Lawrence Wilson v. State of Texas--Appeal from 7th District Court of Smith County

Annotate this Case
NO. 12-00-00262-CR
IN THE COURT OF APPEALS
TWELFTH COURT OF APPEALS DISTRICT
TYLER, TEXAS

LAWRENCE WILSON,

 
APPEAL FROM THE 7TH

APPELLANTS

 

V.

 
JUDICIAL DISTRICT COURT OF

THE STATE OF TEXAS,

APPELLEES

 
SMITH COUNTY, TEXASPER CURIAM

Lawrence Wilson ("Appellant") appeals his conviction for burglary of a habitation. Appellant pleaded guilty to the trial court without a plea bargain and was sentenced to twelve years of imprisonment. Appellant challenges the voluntariness of his plea of guilty in two issues. We affirm.

 
Procedural Background and Issue

Initially, the State offered Appellant a plea bargain of eight years. At a bench conference, the trial judge indicated that he would not accept that plea bargain if offered to the court. The court's policy was to not accept a plea bargain after the case was set on the trial docket. Appellant subsequently pleaded guilty without a plea bargain. Appellant maintains that he was confused by the manner in which the court admonished him as to the punishment range of the offense to which he was pleading guilty. He maintains this rendered his plea involuntary. Appellant also contends that the trial court was improperly involved in the plea bargain negotiations, and as a result, he was denied due process of law. The record does not support Appellant's contentions.

 
The Record

Appellant was indicted for burglary of a habitation which carries a punishment range of two to twenty years of imprisonment and a $10,000.00 fine. The indictment was enhanced with a prior conviction which escalated the punishment range to five to ninety-nine years or life imprisonment and a $10,000.00 fine. The trial judge advised Appellant that since his case was now set on a trial docket that a plea bargain agreement with the State would not be entertained. The judge admonished Appellant that the range of punishment for the enhanced offense was "2 to 99 years" and that the range of punishment for the underlying offense was two to twenty years and a $10,000.00 fine. The State advised the court that the correct punishment for the enhanced offense was "5 to 99 or life," and the judge corrected himself. The indictment was read, and Appellant entered a plea of guilty after which the trial judge again advised him of the punishment range of the underlying offense. The enhancement paragraph was read, and Appellant entered a plea of true. The court did not again admonishment him of the punishment range of the enhanced offense, but admonished him of his rights to a jury trial and questioned him as the voluntariness of his plea and his understanding of the proceedings. Appellant stated that he understood and was fully aware of his actions.

 
Conclusion

Appellant has not demonstrated how the trial judge erred in his admonishments or was improperly involved in plea negotiations. The trial judge's statement that he would not entertain a plea bargain after the case was set on a trial docket does amount to be involved in plea negotiations. The record does not support Appellant's contention and there is nothing further for us to review. The record does reflect that the judge incorrectly said the enhanced punishment was from "2 to 99 years;" however, the prosecutor immediately brought it to the judge's attention, and he corrected himself. Appellant did not object or request a restatement. Consequently, we conclude that Appellant has failed to preserve an issue for appellate review. See Manoy v. State, 7 S.W.3d 771, 779 (Tex. App.-Tyler 1999, no pet.); see also Tex. R. App. P. 33.1(a); Green v. State, 682 S.W.2d 271, 275 (Tex. Crim. App. 1984) (failure to make a timely objection waives any error on appeal). Furthermore, Appellant stated that he was aware of the range of punishment, he did not argue that he was mentally incapable of entering his plea and he has failed to overcome the presumption raised by the record that his plea was entered voluntarily. (1) Based on the foregoing, we overrule Appellant's first and second issues.

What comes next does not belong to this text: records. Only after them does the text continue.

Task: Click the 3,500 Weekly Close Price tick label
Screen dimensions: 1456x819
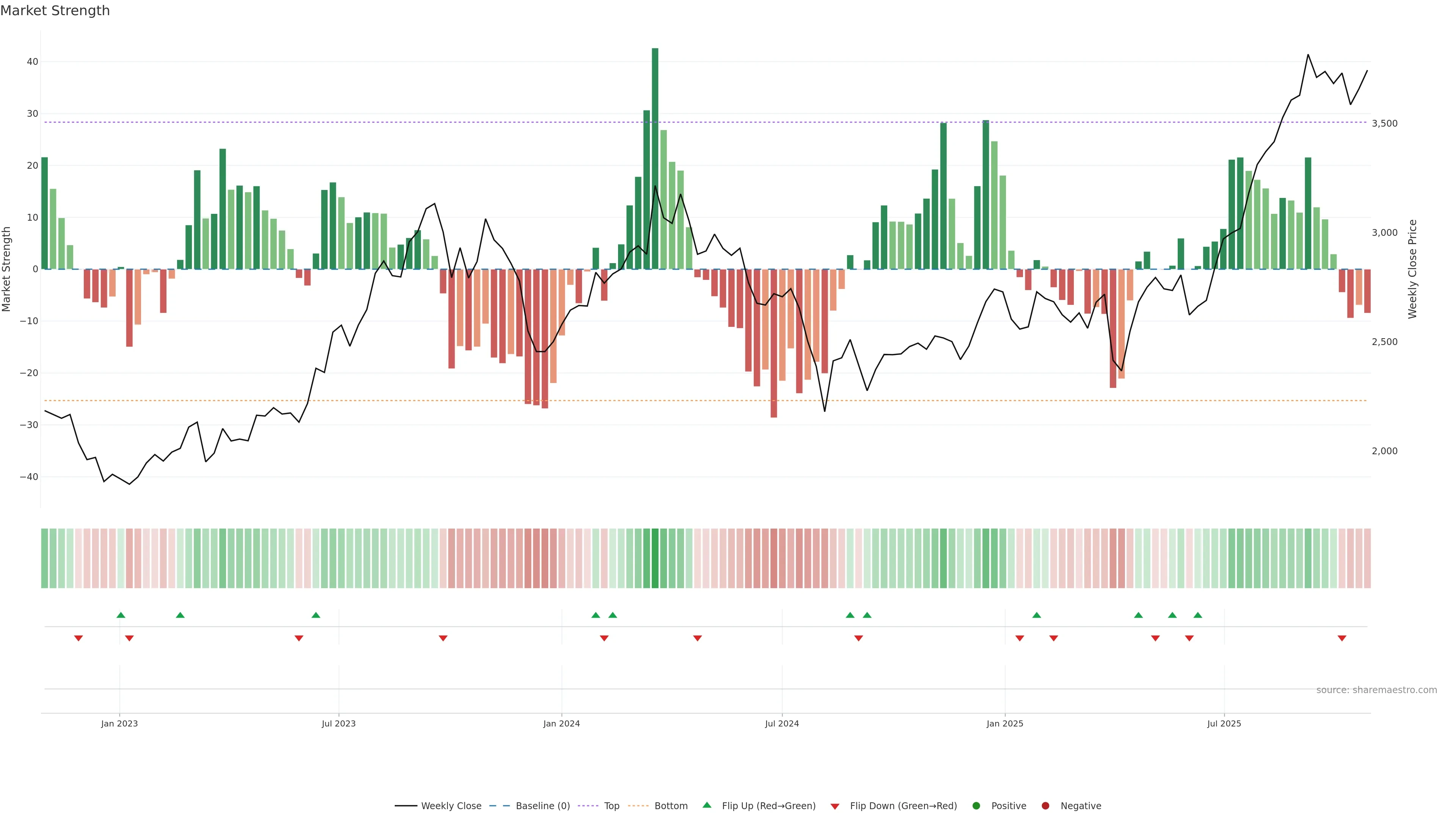Action: tap(1384, 123)
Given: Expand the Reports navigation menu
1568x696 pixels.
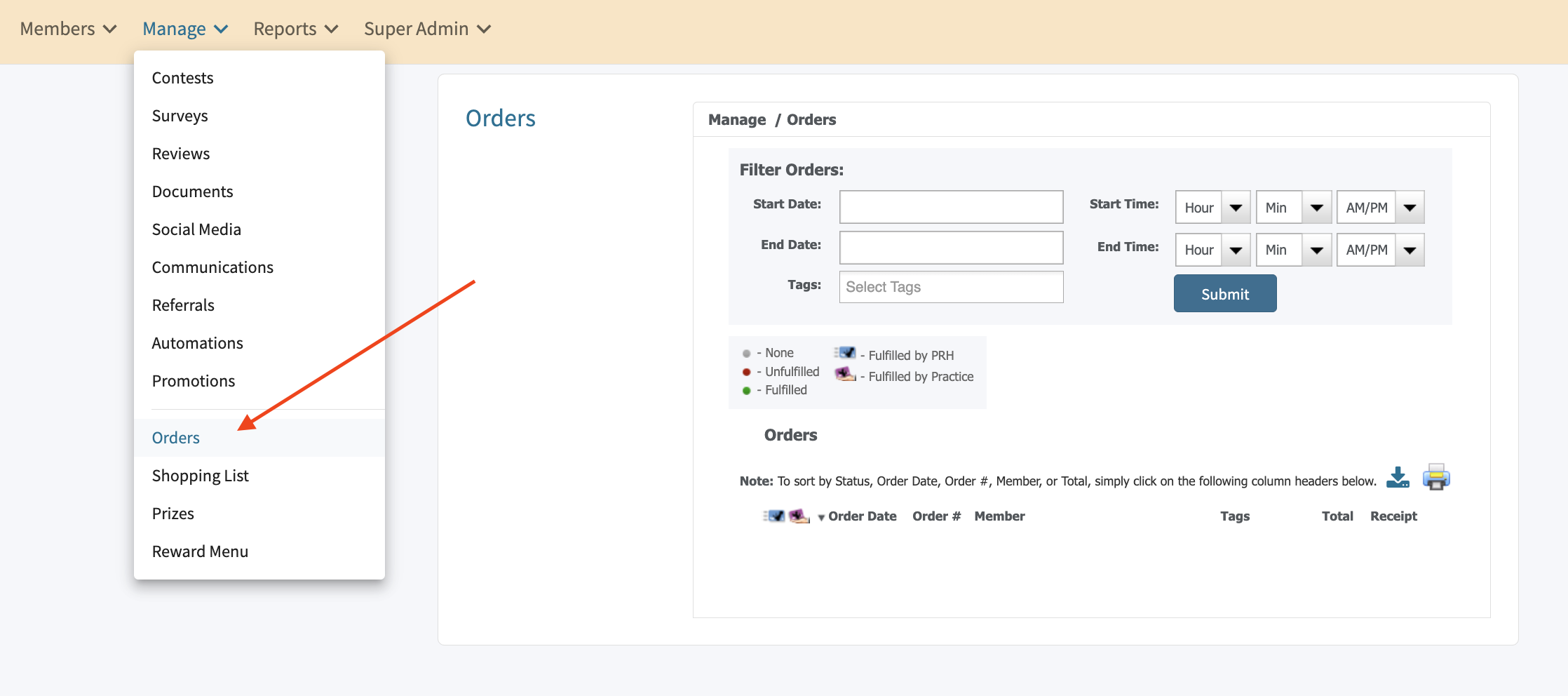Looking at the screenshot, I should (x=295, y=29).
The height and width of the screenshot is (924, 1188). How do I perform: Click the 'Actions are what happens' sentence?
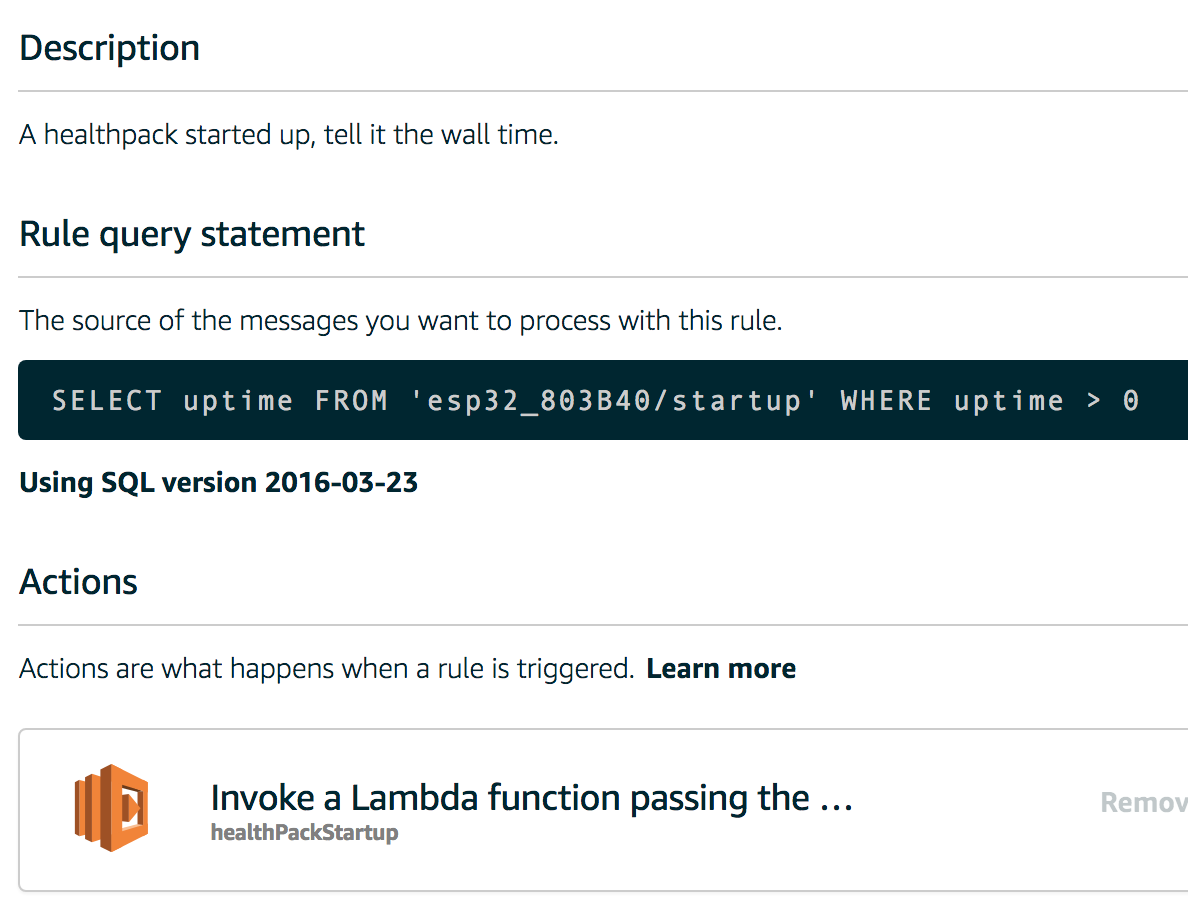coord(327,669)
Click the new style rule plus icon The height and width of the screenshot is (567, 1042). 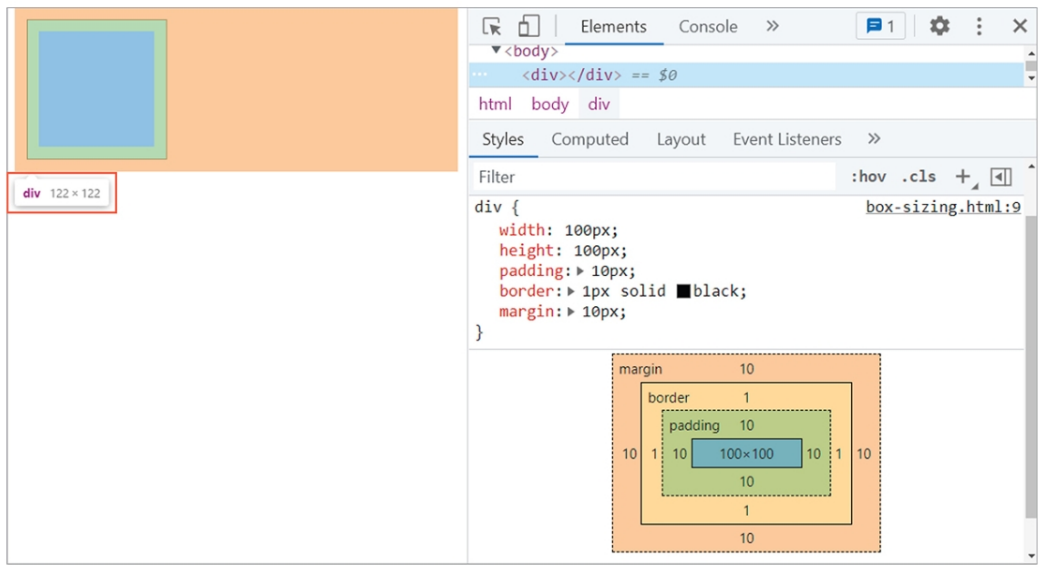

The judgment of the trial court is affirmed.

 

Opinion delivered September 19, 2001.

Panel consisted of Davis, C.J., Worthen, J., and Griffith, J.

 
(DO NOT PUBLISH)

1. Furthermore, Appellant has failed to show how he was harmed by the mistake and the correction of the trial judge or the twelve year sentence which was within the punishment range of the original and enhanced offense. See Tex. R. App. P. 44.2(b) (error not affecting substantial rights must be disregarded).